Source material:
::::::

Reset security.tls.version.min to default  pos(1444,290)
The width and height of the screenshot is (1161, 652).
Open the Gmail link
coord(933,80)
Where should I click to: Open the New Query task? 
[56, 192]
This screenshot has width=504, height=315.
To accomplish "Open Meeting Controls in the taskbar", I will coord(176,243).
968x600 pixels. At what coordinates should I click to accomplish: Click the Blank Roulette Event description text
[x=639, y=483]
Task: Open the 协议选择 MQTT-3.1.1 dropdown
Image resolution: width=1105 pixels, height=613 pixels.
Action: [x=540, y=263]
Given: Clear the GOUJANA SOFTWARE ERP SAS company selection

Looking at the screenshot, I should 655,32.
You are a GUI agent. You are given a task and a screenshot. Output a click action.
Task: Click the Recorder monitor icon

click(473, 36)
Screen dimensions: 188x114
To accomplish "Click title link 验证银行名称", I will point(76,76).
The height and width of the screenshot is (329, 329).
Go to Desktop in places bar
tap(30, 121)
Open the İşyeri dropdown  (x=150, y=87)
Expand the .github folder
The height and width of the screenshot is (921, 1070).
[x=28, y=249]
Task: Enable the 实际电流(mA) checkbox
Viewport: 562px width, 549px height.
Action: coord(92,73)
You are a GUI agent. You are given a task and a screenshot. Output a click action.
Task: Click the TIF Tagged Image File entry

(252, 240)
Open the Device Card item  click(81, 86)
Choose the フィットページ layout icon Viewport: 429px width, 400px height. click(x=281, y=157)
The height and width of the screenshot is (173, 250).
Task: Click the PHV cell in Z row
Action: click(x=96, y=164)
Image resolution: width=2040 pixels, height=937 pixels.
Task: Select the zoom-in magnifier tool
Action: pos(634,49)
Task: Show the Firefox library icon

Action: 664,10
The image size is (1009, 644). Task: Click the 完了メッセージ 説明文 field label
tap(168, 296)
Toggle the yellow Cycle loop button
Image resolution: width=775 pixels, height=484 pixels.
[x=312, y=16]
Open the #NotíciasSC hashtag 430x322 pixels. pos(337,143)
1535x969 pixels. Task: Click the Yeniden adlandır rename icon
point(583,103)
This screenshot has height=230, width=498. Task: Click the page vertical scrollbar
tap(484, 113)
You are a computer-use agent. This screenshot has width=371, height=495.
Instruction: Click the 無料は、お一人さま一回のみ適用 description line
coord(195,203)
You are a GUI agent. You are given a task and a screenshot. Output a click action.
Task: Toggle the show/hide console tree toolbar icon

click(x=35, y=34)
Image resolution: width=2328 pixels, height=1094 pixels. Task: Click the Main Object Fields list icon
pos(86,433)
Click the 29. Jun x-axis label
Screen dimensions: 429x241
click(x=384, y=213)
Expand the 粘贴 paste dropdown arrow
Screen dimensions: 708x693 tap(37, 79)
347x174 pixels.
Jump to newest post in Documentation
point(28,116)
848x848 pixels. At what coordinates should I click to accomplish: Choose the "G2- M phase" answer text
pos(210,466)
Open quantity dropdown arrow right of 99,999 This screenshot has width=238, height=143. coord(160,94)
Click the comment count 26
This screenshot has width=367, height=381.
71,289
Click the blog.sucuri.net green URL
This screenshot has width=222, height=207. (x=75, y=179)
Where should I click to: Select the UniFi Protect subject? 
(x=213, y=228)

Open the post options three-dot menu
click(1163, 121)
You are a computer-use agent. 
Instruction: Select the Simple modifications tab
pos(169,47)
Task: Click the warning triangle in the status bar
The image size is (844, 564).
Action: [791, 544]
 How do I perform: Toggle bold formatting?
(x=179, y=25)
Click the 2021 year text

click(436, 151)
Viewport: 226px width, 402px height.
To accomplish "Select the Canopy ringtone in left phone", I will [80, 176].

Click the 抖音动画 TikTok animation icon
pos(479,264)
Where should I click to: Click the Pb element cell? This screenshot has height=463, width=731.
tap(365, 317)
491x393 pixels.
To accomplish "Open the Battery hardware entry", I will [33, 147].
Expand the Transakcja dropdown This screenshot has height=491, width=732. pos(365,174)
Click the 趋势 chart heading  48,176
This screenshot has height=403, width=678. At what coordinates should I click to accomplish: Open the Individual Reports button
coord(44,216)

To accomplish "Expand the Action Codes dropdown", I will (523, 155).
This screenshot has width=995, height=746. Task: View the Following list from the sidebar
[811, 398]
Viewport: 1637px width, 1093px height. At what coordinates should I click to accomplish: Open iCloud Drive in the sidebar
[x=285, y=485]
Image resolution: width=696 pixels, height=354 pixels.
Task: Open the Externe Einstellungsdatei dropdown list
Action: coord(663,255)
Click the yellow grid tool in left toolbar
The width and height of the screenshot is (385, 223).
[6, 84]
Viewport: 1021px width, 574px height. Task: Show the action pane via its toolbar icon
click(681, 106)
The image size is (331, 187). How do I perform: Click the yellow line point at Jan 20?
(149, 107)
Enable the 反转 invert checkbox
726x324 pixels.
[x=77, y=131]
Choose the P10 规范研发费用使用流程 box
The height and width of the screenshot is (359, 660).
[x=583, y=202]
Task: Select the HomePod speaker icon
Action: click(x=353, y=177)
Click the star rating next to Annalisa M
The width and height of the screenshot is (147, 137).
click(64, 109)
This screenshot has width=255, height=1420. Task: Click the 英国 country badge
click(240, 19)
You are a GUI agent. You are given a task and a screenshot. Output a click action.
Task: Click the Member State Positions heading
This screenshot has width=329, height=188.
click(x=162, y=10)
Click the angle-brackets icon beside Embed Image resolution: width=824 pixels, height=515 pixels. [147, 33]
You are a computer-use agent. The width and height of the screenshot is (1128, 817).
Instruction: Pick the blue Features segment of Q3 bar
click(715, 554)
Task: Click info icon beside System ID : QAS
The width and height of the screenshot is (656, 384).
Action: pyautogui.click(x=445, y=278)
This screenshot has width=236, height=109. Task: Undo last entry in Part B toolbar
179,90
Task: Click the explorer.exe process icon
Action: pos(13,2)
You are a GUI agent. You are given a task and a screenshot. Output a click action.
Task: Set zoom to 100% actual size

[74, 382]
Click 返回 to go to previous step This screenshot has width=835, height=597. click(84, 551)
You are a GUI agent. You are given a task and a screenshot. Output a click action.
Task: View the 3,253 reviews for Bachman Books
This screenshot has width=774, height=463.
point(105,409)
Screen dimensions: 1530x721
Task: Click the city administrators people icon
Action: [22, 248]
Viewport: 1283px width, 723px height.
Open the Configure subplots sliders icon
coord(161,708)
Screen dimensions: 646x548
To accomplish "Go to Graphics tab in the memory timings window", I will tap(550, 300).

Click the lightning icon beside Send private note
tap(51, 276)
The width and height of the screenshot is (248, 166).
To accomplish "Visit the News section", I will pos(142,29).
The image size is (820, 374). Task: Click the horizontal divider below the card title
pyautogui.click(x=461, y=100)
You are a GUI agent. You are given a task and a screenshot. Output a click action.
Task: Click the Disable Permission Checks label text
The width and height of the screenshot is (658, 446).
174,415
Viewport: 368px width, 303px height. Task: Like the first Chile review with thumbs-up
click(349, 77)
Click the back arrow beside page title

::::::

Exercise aim: Print all the lines exactly as they occur in the listing.

Task output:
Reset security.tls.version.min to default  pos(1444,290)
The width and height of the screenshot is (1161, 652).
Open the Gmail link
coord(933,80)
Where should I click to: Open the New Query task? 
[56, 192]
This screenshot has width=504, height=315.
To accomplish "Open Meeting Controls in the taskbar", I will coord(176,243).
968x600 pixels. At what coordinates should I click to accomplish: Click the Blank Roulette Event description text
[x=639, y=483]
Task: Open the 协议选择 MQTT-3.1.1 dropdown
Image resolution: width=1105 pixels, height=613 pixels.
Action: [x=540, y=263]
Given: Clear the GOUJANA SOFTWARE ERP SAS company selection

Looking at the screenshot, I should 655,32.
You are a GUI agent. You are given a task and a screenshot. Output a click action.
Task: Click the Recorder monitor icon

click(473, 36)
Screen dimensions: 188x114
To accomplish "Click title link 验证银行名称", I will point(76,76).
The height and width of the screenshot is (329, 329).
Go to Desktop in places bar
tap(30, 121)
Open the İşyeri dropdown  (x=150, y=87)
Expand the .github folder
The height and width of the screenshot is (921, 1070).
[x=28, y=249]
Task: Enable the 实际电流(mA) checkbox
Viewport: 562px width, 549px height.
Action: coord(92,73)
You are a GUI agent. You are given a task and a screenshot. Output a click action.
Task: Click the TIF Tagged Image File entry

(252, 240)
Open the Device Card item  click(81, 86)
Choose the フィットページ layout icon Viewport: 429px width, 400px height. click(x=281, y=157)
The height and width of the screenshot is (173, 250).
Task: Click the PHV cell in Z row
Action: click(x=96, y=164)
Image resolution: width=2040 pixels, height=937 pixels.
Task: Select the zoom-in magnifier tool
Action: pos(634,49)
Task: Show the Firefox library icon

Action: 664,10
The image size is (1009, 644). Task: Click the 完了メッセージ 説明文 field label
tap(168, 296)
Toggle the yellow Cycle loop button
Image resolution: width=775 pixels, height=484 pixels.
[x=312, y=16]
Open the #NotíciasSC hashtag 430x322 pixels. pos(337,143)
1535x969 pixels. Task: Click the Yeniden adlandır rename icon
point(583,103)
This screenshot has height=230, width=498. Task: Click the page vertical scrollbar
tap(484, 113)
You are a computer-use agent. This screenshot has width=371, height=495.
Instruction: Click the 無料は、お一人さま一回のみ適用 description line
coord(195,203)
You are a GUI agent. You are given a task and a screenshot. Output a click action.
Task: Toggle the show/hide console tree toolbar icon

click(x=35, y=34)
Image resolution: width=2328 pixels, height=1094 pixels. Task: Click the Main Object Fields list icon
pos(86,433)
Click the 29. Jun x-axis label
Screen dimensions: 429x241
click(x=384, y=213)
Expand the 粘贴 paste dropdown arrow
Screen dimensions: 708x693 tap(37, 79)
347x174 pixels.
Jump to newest post in Documentation
point(28,116)
848x848 pixels. At what coordinates should I click to accomplish: Choose the "G2- M phase" answer text
pos(210,466)
Open quantity dropdown arrow right of 99,999 This screenshot has width=238, height=143. coord(160,94)
Click the comment count 26
This screenshot has width=367, height=381.
71,289
Click the blog.sucuri.net green URL
This screenshot has width=222, height=207. (x=75, y=179)
Where should I click to: Select the UniFi Protect subject? 
(x=213, y=228)

Open the post options three-dot menu
click(1163, 121)
You are a computer-use agent. 
Instruction: Select the Simple modifications tab
pos(169,47)
Task: Click the warning triangle in the status bar
The image size is (844, 564).
Action: [791, 544]
 How do I perform: Toggle bold formatting?
(x=179, y=25)
Click the 2021 year text

click(436, 151)
Viewport: 226px width, 402px height.
To accomplish "Select the Canopy ringtone in left phone", I will [80, 176].

Click the 抖音动画 TikTok animation icon
pos(479,264)
Where should I click to: Click the Pb element cell? This screenshot has height=463, width=731.
tap(365, 317)
491x393 pixels.
To accomplish "Open the Battery hardware entry", I will [33, 147].
Expand the Transakcja dropdown This screenshot has height=491, width=732. pos(365,174)
Click the 趋势 chart heading  48,176
This screenshot has height=403, width=678. At what coordinates should I click to accomplish: Open the Individual Reports button
coord(44,216)

To accomplish "Expand the Action Codes dropdown", I will (523, 155).
This screenshot has width=995, height=746. Task: View the Following list from the sidebar
[811, 398]
Viewport: 1637px width, 1093px height. At what coordinates should I click to accomplish: Open iCloud Drive in the sidebar
[x=285, y=485]
Image resolution: width=696 pixels, height=354 pixels.
Task: Open the Externe Einstellungsdatei dropdown list
Action: coord(663,255)
Click the yellow grid tool in left toolbar
The width and height of the screenshot is (385, 223).
[6, 84]
Viewport: 1021px width, 574px height. Task: Show the action pane via its toolbar icon
click(681, 106)
The image size is (331, 187). How do I perform: Click the yellow line point at Jan 20?
(149, 107)
Enable the 反转 invert checkbox
726x324 pixels.
[x=77, y=131]
Choose the P10 规范研发费用使用流程 box
The height and width of the screenshot is (359, 660).
[x=583, y=202]
Task: Select the HomePod speaker icon
Action: click(x=353, y=177)
Click the star rating next to Annalisa M
The width and height of the screenshot is (147, 137).
click(64, 109)
This screenshot has width=255, height=1420. Task: Click the 英国 country badge
click(240, 19)
You are a GUI agent. You are given a task and a screenshot. Output a click action.
Task: Click the Member State Positions heading
This screenshot has width=329, height=188.
click(x=162, y=10)
Click the angle-brackets icon beside Embed Image resolution: width=824 pixels, height=515 pixels. [147, 33]
You are a computer-use agent. The width and height of the screenshot is (1128, 817).
Instruction: Pick the blue Features segment of Q3 bar
click(715, 554)
Task: Click info icon beside System ID : QAS
The width and height of the screenshot is (656, 384).
Action: pyautogui.click(x=445, y=278)
This screenshot has width=236, height=109. Task: Undo last entry in Part B toolbar
179,90
Task: Click the explorer.exe process icon
Action: pos(13,2)
You are a GUI agent. You are given a task and a screenshot. Output a click action.
Task: Set zoom to 100% actual size

[74, 382]
Click 返回 to go to previous step This screenshot has width=835, height=597. click(84, 551)
You are a GUI agent. You are given a task and a screenshot. Output a click action.
Task: View the 3,253 reviews for Bachman Books
This screenshot has width=774, height=463.
point(105,409)
Screen dimensions: 1530x721
Task: Click the city administrators people icon
Action: [22, 248]
Viewport: 1283px width, 723px height.
Open the Configure subplots sliders icon
coord(161,708)
Screen dimensions: 646x548
To accomplish "Go to Graphics tab in the memory timings window", I will tap(550, 300).

Click the lightning icon beside Send private note
tap(51, 276)
The width and height of the screenshot is (248, 166).
To accomplish "Visit the News section", I will pos(142,29).
The image size is (820, 374). Task: Click the horizontal divider below the card title
pyautogui.click(x=461, y=100)
You are a GUI agent. You are given a task and a screenshot. Output a click action.
Task: Click the Disable Permission Checks label text
The width and height of the screenshot is (658, 446).
174,415
Viewport: 368px width, 303px height. Task: Like the first Chile review with thumbs-up
click(349, 77)
Click the back arrow beside page title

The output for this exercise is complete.